Он побледнел, но, собрав все свое мужество, сказал:
— Февраль.
— Твоя Люцилла, когда она надоест нам с тобою, друг мой, ты убьешь ее сам через год после похищения.
Подземелье снова огласилось диким хохотом разбойников.
— Теперь, друзья, — сказал Катилина, — идите приготовляться к отъезду в Путеоли, чтоб оттуда провожать тело великого Суллы в Рим.
Разбойники-партизаны направились к выходу.
Фламиний, бледный не меньше предводителя, шатаясь, дошел до лестницы, ухватился за ее перила, обернулся и дрожащим голосом проговорил, обращаясь к Катилине, который остался с Лентулом в подземелье:
— Твой новый путь, диктатор, ты начинаешь при дурном предзнаменовании — четные числа несчастны!
Сказав это, он ушел наверх вслед за другими.
Катилина вздрогнул; душа этого низкого человека, чуждая всякой веры в богов, была подвластна суеверию.
— Фатум! Рок! — вскричал он, охваченный паническим страхом за свое будущее.
— Ты позабыл, диктатор, тринадцатый месяц, — сказал Лентул, — ты позабыл добавочный мерцедоний с неодинаковым количеством дней[20].
— Хорошо, — ответил Катилина, — этим мерцедонием будет Фламиний, за то, что он, как зловещий филин, прокричал мне предвещание несчастья.

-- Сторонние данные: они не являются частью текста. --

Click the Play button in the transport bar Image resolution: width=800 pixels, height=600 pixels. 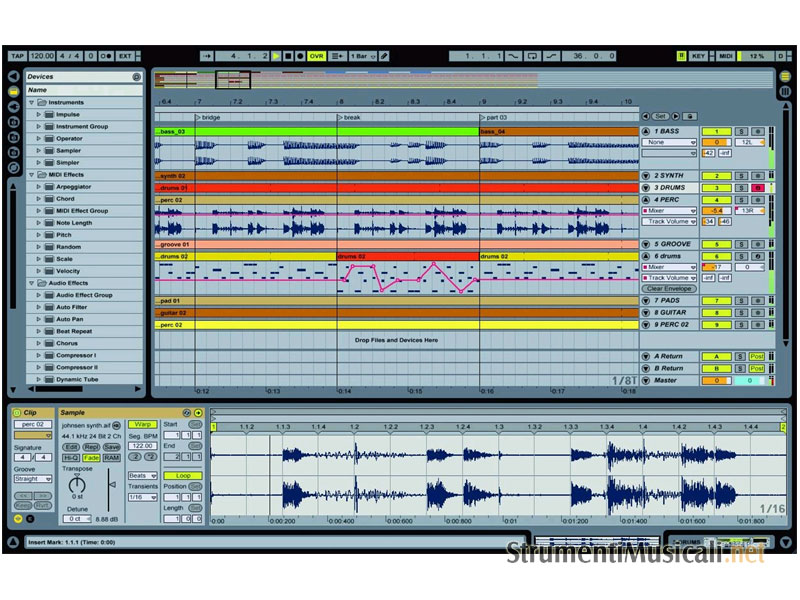[x=277, y=56]
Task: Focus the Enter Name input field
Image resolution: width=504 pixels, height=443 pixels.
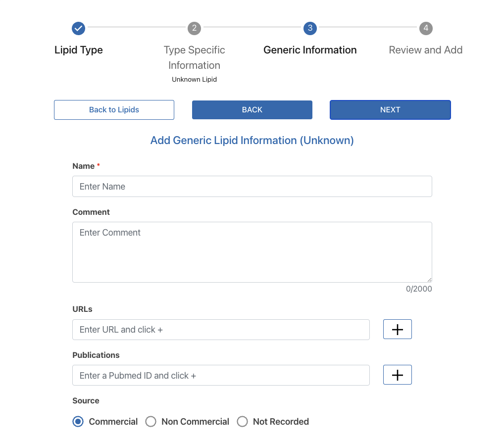Action: pyautogui.click(x=252, y=187)

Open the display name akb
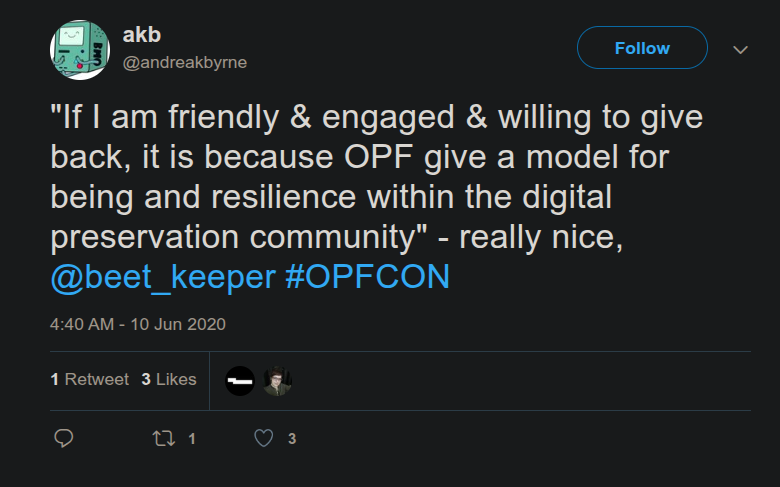[x=139, y=35]
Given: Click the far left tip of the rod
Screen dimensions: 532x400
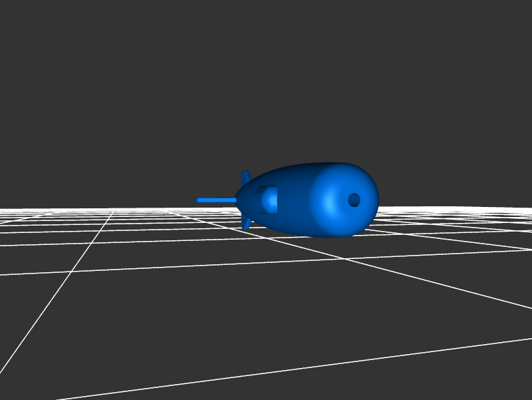Looking at the screenshot, I should pyautogui.click(x=198, y=200).
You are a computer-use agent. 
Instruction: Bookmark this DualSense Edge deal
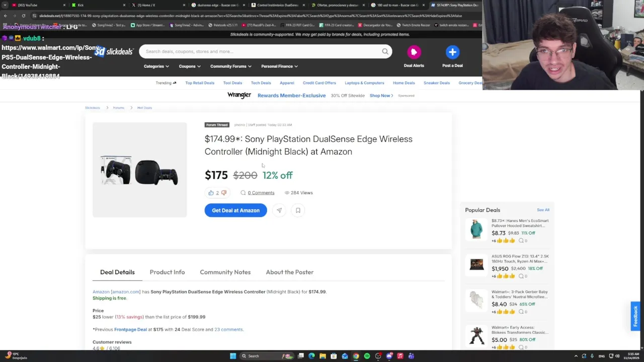coord(298,210)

— Он и Люцилла, оба прекрасны, — заметил Лентул, — их можно выгодно продать. Без них для наших кинжалов немало работы; ты позабыл, диктатор Катона, Лепида, Муммия, Аврункулея Котту, Аврелию — мать Цезаря, Теренцию — жену Цицерона…
— Говори, говори!.. Кого еще?
Вынув свой кинжал, злодей глядел с наслаждением на его острое лезвие.

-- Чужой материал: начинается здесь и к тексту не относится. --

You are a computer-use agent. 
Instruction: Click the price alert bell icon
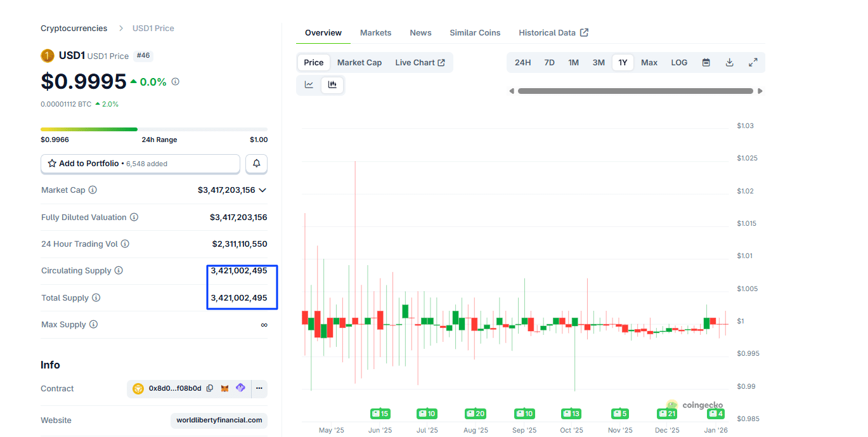[x=256, y=163]
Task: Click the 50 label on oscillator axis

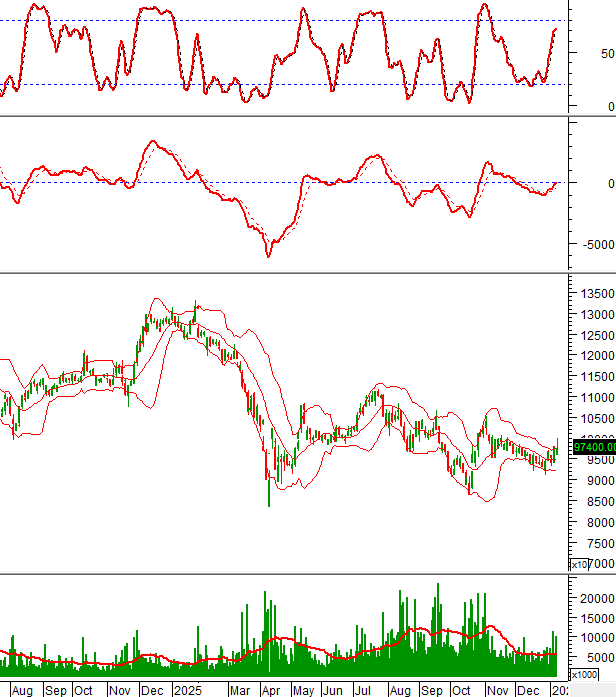Action: click(x=607, y=54)
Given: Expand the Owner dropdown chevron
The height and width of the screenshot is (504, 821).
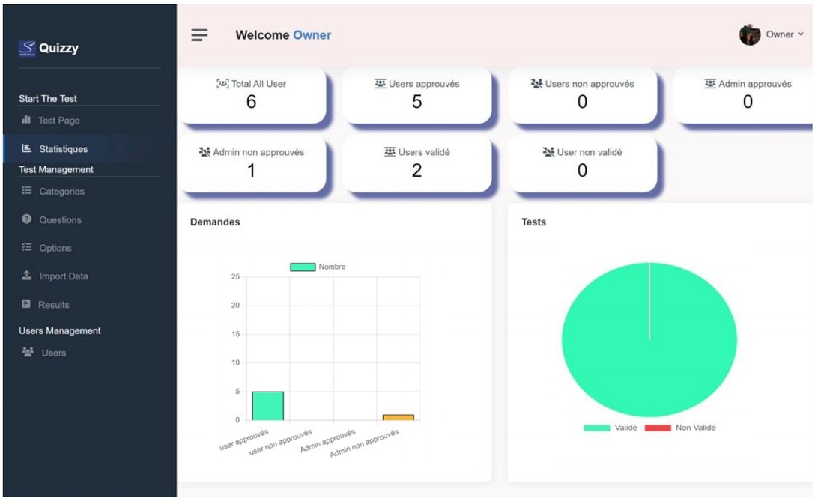Looking at the screenshot, I should [801, 34].
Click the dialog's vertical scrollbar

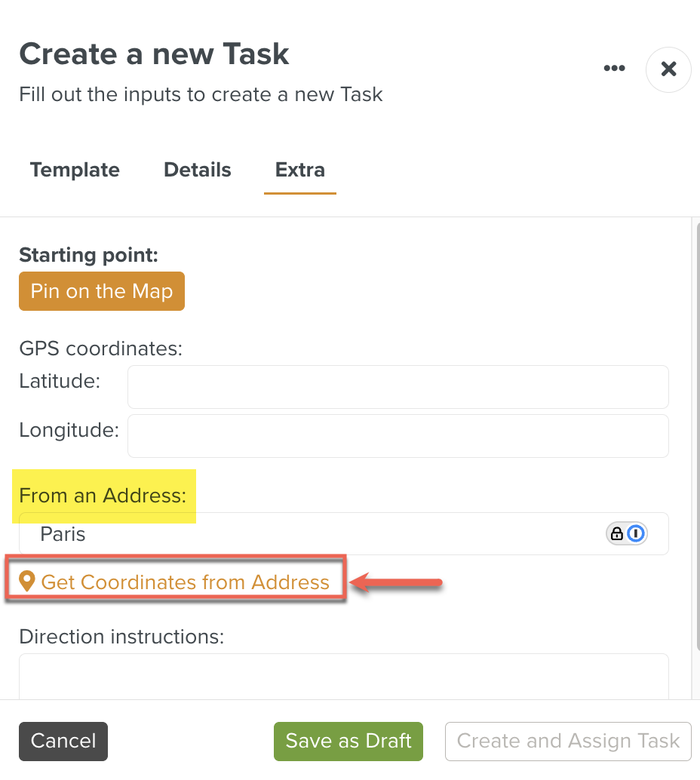pos(695,453)
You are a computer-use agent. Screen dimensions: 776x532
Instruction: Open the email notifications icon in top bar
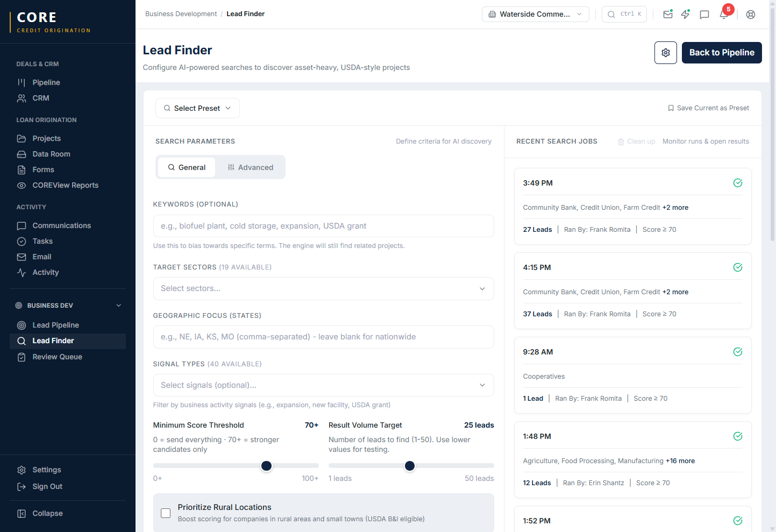(668, 15)
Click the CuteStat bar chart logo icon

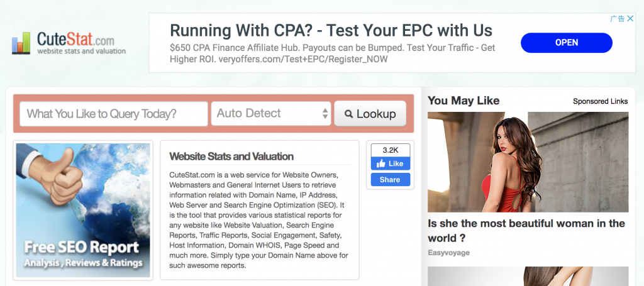pyautogui.click(x=21, y=43)
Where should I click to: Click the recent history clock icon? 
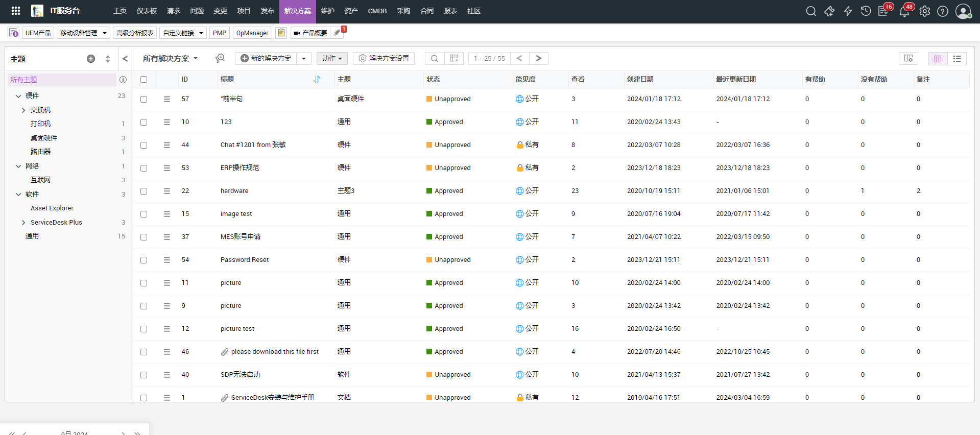tap(866, 11)
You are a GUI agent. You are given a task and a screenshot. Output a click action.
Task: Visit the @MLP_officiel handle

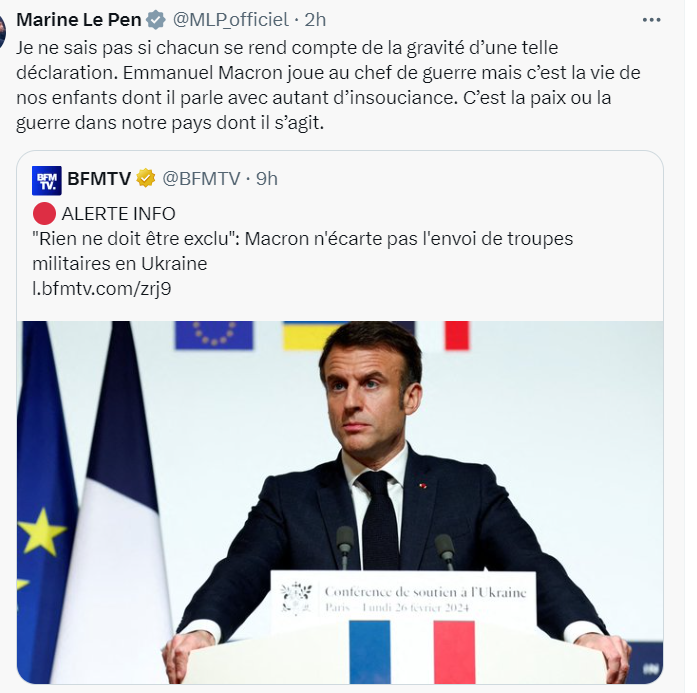point(230,20)
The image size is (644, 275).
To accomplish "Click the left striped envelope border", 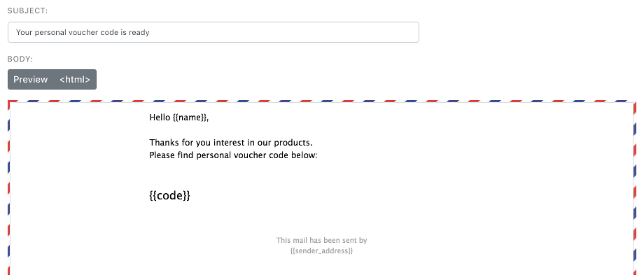I will point(8,188).
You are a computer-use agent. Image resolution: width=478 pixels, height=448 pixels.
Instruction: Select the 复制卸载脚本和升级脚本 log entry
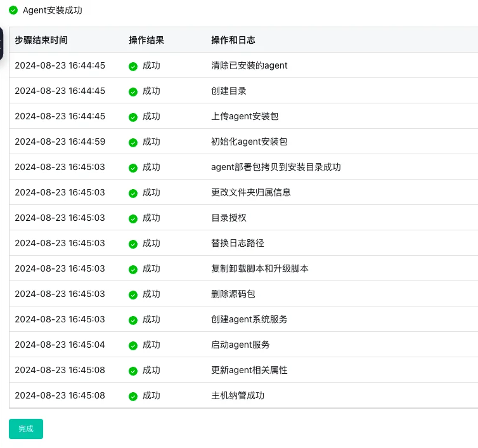259,268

Лентул продолжал перечислять и записывать имена лучших людей Рима, насчитав несколько десятков.
— А все-таки Фламиний и Люцилла должны быть убиты! — прервал Катилина. — Но этот дурак — клад теперь для нашего союза; ухаживай за ним, льсти ему, Лентул, не упускай его из вида, поощряй его страсть к новизне и редкостям. Молодцы привезли недавно, вместе с прочими товарами, дрянную нумидийскую сбрую и плащ из львиной шкуры. Эти вещи не стоят 100 динариев за обе. Уверь Фламиния, что это вещи царя Масиниссы… приделай к сбруе две-три серебряные побрякушки и вырежи что-нибудь на них, нацарапай гвоздем, например «Сципион-консул своему другу на память» или другое вроде этого.
— Курий ненадежен.
— Я это давно заметил; он не вовремя напивается: я однажды его видел под окном моей комнаты; он подслушивал.

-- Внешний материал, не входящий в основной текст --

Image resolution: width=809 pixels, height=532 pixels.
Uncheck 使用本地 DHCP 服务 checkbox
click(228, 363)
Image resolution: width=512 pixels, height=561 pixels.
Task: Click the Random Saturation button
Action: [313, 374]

— Прикажешь? — спросил Лентул, вынув кинжал.
— Погодим. Я его пошлю лучше на дело, при исполнении которого он будет убит. Он убьет Помпея или Цицерона, и будет казнен.
— Спасая себя, он выдаст наши тайны.
— Он не так много знает, чтоб нам его бояться. Где улики против нас?
— В этом доме.
— Ха, ха, ха!.. эти товары могут уличить Мелхолу, ее отца и Фламиния, при чем же тут мы? Бумаги я все прячу, никто не знает куда… все идет отлично!.. Но, Лентул… четное число… несчастное число… я оговорился… оговорился!
Глава XXI
Последнее прости
Партизаны все разъехались из Риноцеры, кроме Фламиния и Лентула.
— Довольно вам пить-то, ненасытные язычники! — сказала Мелхола в ответ на просьбу последнего принести новую амфору хиосского.
— Подавай, ворчунья, без рассуждений! — вскричал Лентул, — разве мы твое вино пьем? Весь погреб наш; весь подвал наш; все наше… самый Рим скоро будет наш!.. Знать никого не хотим… знать ничего не хотим… двенадцать проскрипций… тринадцать проскрипций…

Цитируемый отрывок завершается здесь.